Pero ¿qué le iba a decir ella al representante del rey? ¿Y si su marido la estaba persiguiendo? ¿Y si la descubrían? Se iniciaría un juicio y ella no podía…
—No. Tengo que llegar al campamento real antes de que las tropas partan para el Rosellón —les dijo tras explicarles que estaba embarazada y que su marido no lo sabía—. Allí se lo contaré a mi esposo y él decidirá.
Los mercaderes la acompañaron hasta Gerona. Aledis se separó de ellos en la iglesia de Sant Feliu, extramuros de la ciudad; el más anciano de ellos negó con la cabeza al verla sola y desastrada junto a los muros de la iglesia. Aledis recordó el consejo de las ancianas: no entres en ningún pueblo o ciudad, y no lo hizo en Gerona, una ciudad de seis mil habitantes. Desde donde estaba podía ver la cubierta de la iglesia de Santa María, la seo, en construcción; a su lado el palacio del obispo y al lado de éste, la torre Gironella, alta y recia, la mayor defensa de la ciudad. Las miró durante unos instantes y volvió a ponerse en marcha hacia Figueras.

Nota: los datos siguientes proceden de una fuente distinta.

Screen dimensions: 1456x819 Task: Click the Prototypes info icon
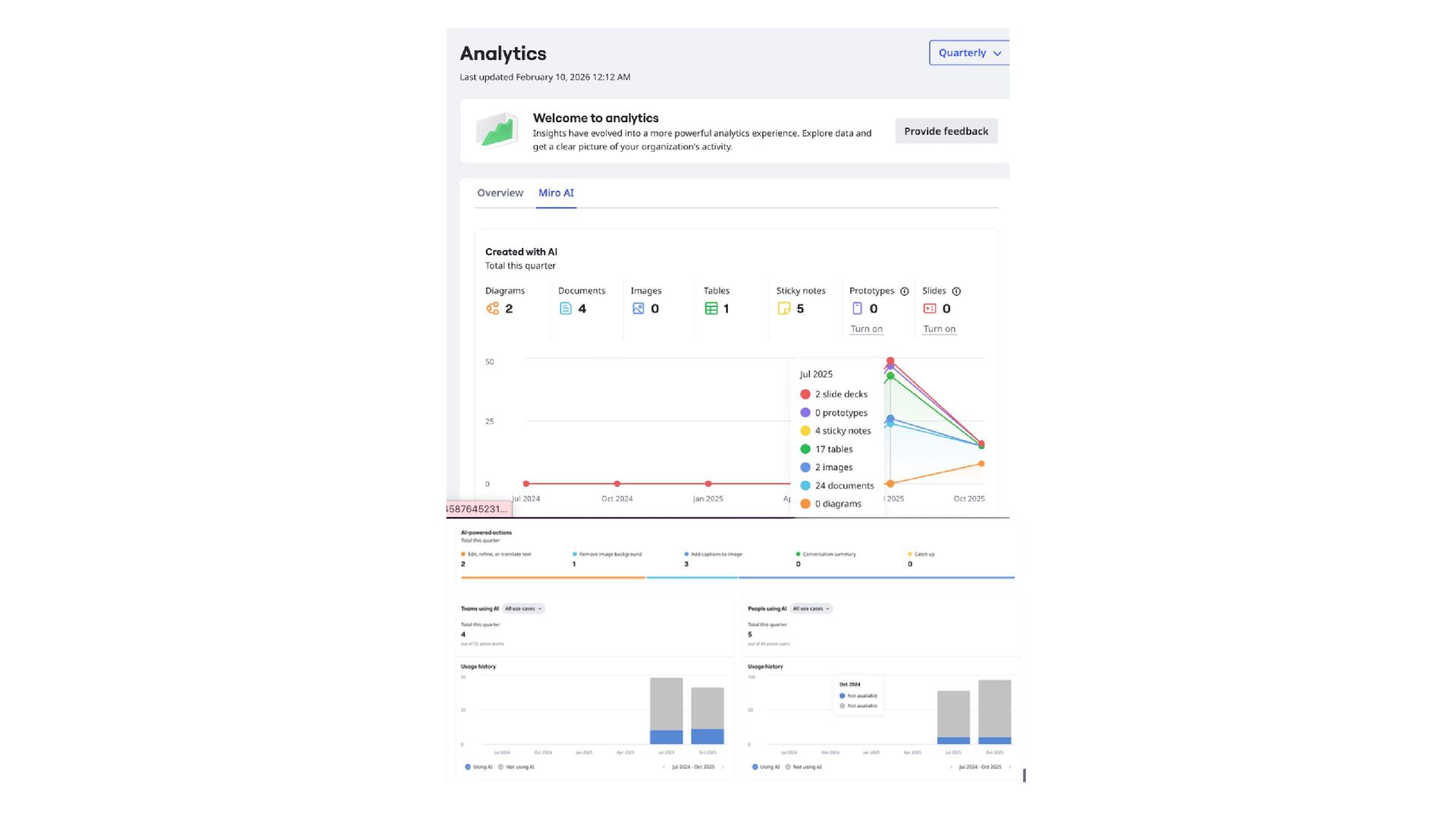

La patrona, que seguía observándola mientras Aledis recordaba su viaje, vio que temblaba.
La presencia del ejército en Figueras movía a centenares de personas hacia allí. Aledis se sumó a ellas, acosada por el hambre. No lograba recordar sus rostros. Le dieron pan y agua fresca. Alguien le ofreció alguna verdura. Hicieron noche al norte del río Fluviá, al pie del castillo de Pontons, que protegía el paso del río por la ciudad de Bascara, a medio camino entre Gerona y Figueras. Allí los viajeros se cobraron su comida y dos de ellos la montaron salvajemente durante la noche. ¡Qué más daba ya! Aledis buscó en su memoria el rostro de Arnau y se protegió en él. Al día siguiente los siguió como un animal, algunos pasos por detrás, pero no le dieron comida, ni siquiera le hablaron, y, al final, llegaron al campamento.
Y ahora…, ¿qué miraba aquella mujer? Sus ojos no se apartaban de… ¡su vientre! Aledis notó el vestido ceñido a su vientre, plano y duro. Se movió inquieta y bajó la mirada.

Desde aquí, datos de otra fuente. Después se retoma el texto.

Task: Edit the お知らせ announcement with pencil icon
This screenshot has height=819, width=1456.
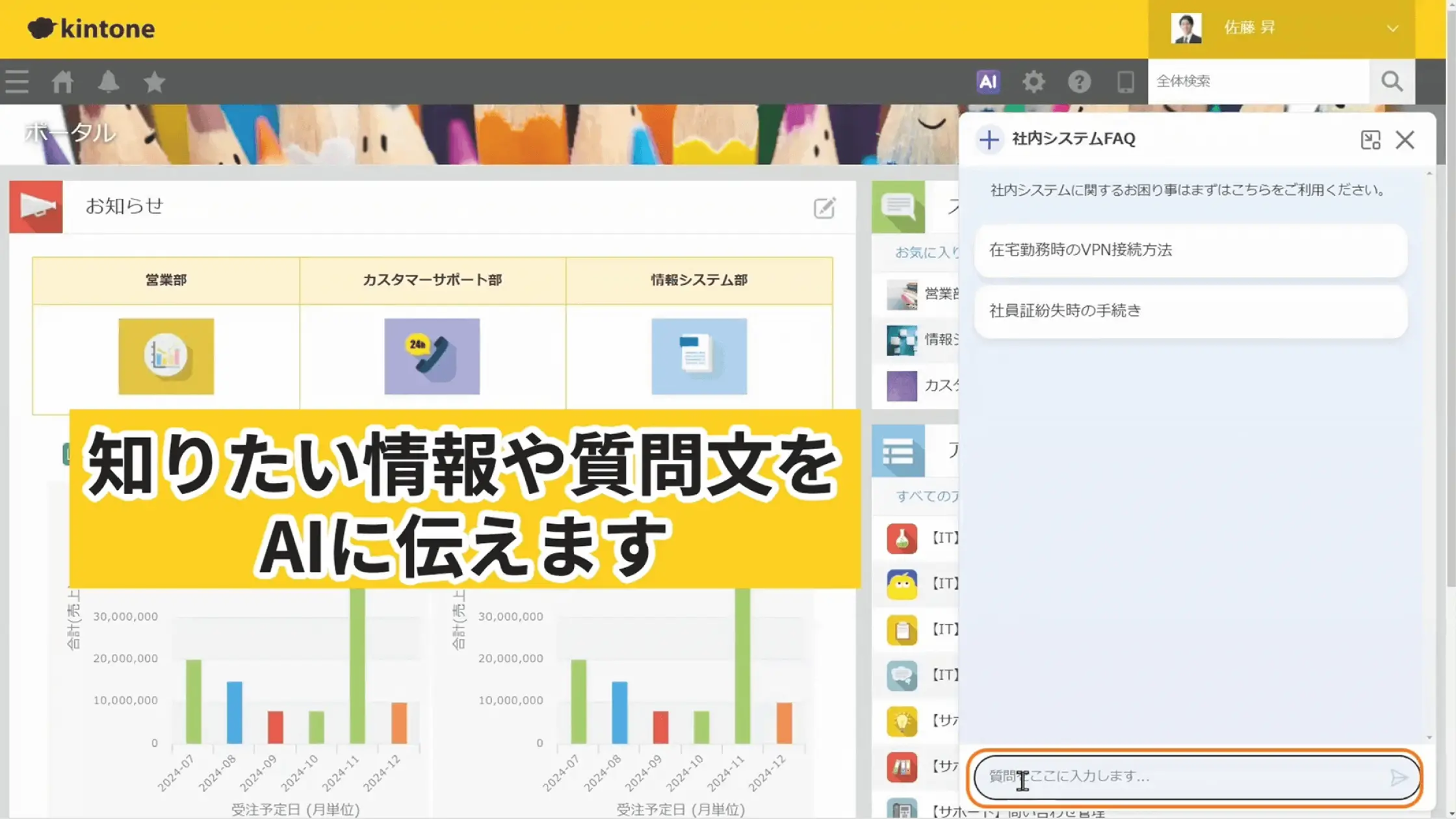Action: [824, 208]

La patrona dejó escapar una mueca de satisfacción que Aledis no pudo ver. ¿Cuántas veces había asistido a aquellas confesiones silenciosas? Muchachas que inventaban historias, incapaces de sostener sus mentiras ante la más leve presión; se ponían nerviosas y bajaban la vista como aquélla. ¿Cuántos embarazos había vivido?, ¿decenas?, ¿cientos? Nunca una muchacha le había dicho que estuviera embarazada teniendo un vientre duro y plano como ése. ¿Una falta? Podía ser, pero era inimaginable que con sólo una falta corriese a contárselo a su esposo, camino de la guerra.
—Vestida así no puedes presentarte en el campamento real. —Aledis levantó la vista al oír a la patrona y volvió a mirarse—. Tenemos prohibido ir allí. Si quieres, yo podría encontrar a tu esposo.
—¿Vos? ¿Me ayudaríais? ¿Por qué ibais a hacerlo?
—¿Acaso no te he ayudado ya? Te he dado de comer, te he lavado y te he vestido. Nadie lo ha hecho en este campamento de locos, ¿verdad?
Aledis asintió. Un escalofrío recorrió su cuerpo al recordar cómo la habían tratado.
—¿Por qué te extraña, pues? —continuó la mujer. Aledis titubeó—. Somos mujeres públicas, es cierto, pero eso no significa que no tengamos corazón. Si alguien me hubiese ayudado a mí hace algunos años… —La patrona dejó la mirada perdida y sus palabras flotaron en el interior de la tienda—. Bueno. Ya da igual. Si quieres, puedo hacerlo. Conozco a mucha gente en el campamento y no me sería difícil hacer venir a tu esposo.